Compte tenu de tout cela, les procédures d’expulsion à Curaçao, au sein du Royaume des Pays-Bas, sont préoccupantes. Il semble que les expulsions soient conduites sans une évaluation individuelle préalable de la situation des migrants expulsés. Les arrêtés d’expulsion font à peine référence à des données personnelles, ce qui semble impliquer que la procédure menant aux arrêtés est également très sommaire. Il semble que dans chaque ordre d’expulsion, le migrant soit qualifié de « migrant clandestin », ce qui suggère que l’ordre est déjà prédéterminé. Un éventuel recours au principe du refoulement ne semble jamais être mentionné dans ces ordonnances. De tels recours sont même découragés par la menace que ceux qui invoquent ce principe soient placés en détention. Ces menaces ne sont pas sans effet : un migrant vénézuélien a été détenu pendant onze mois, dont neuf mois après avoir invoqué l’article 3 CEDH. Pendant sa détention, il n’a reçu aucune réponse officielle à son invocation de l’article 3 CEDH. Lors d’une audience au tribunal un an après son incarcération, le ministre de la Justice de Curaçao n’a pas pu expliquer quand une telle réponse était attendue (Sandelowsky-Bosman 2022, note de bas de page 87). L’absence apparente d’examens individuels rend la procédure d’expulsion a priori contraire à l’interdiction des expulsions collectives (article 4 du Protocole n° 4 à la CEDH).

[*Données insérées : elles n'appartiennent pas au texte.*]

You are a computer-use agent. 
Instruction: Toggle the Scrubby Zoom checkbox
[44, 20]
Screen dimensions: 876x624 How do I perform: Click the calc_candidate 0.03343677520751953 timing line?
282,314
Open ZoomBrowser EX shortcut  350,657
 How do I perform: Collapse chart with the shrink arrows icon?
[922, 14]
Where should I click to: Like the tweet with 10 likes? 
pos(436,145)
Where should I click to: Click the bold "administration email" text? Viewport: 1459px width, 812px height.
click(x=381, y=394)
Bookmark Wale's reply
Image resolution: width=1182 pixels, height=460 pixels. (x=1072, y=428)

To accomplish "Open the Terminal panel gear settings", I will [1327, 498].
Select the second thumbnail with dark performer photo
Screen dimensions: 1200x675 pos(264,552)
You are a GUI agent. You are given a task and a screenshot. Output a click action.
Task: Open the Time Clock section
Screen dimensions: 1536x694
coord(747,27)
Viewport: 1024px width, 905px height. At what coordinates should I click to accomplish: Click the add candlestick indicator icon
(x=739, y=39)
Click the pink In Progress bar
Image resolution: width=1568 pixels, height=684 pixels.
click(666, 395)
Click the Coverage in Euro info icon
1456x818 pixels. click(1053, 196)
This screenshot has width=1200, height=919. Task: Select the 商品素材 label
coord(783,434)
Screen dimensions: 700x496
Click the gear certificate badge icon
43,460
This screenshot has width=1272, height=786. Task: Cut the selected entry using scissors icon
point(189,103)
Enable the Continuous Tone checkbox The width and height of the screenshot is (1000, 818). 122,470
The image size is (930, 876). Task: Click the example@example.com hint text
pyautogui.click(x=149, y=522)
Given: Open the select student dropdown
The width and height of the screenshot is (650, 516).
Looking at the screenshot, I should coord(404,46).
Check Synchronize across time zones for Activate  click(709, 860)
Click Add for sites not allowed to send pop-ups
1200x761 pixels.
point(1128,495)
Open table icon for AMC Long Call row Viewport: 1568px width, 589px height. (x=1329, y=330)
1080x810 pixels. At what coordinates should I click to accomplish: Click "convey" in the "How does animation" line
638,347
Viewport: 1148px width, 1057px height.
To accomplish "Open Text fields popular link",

Il est grand temps de revoir la procédure d’expulsion à Curaçao afin de mieux protéger les droits des (enfants) migrants vénézuéliens. Ce message ne s’adresse pas seulement au gouvernement de Curaçao. Il est également dirigé d’urgence contre le Royaume des Pays-Bas. En tant qu’État partie à la CEDH et à la CNUDE, le Royaume est responsable de la mise en œuvre des droits humains internationaux et des droits de l’enfant au sein du Royaume. Cela implique également un rôle plus actif du gouvernement des Pays-Bas, le pays le plus grand et le plus riche du Royaume.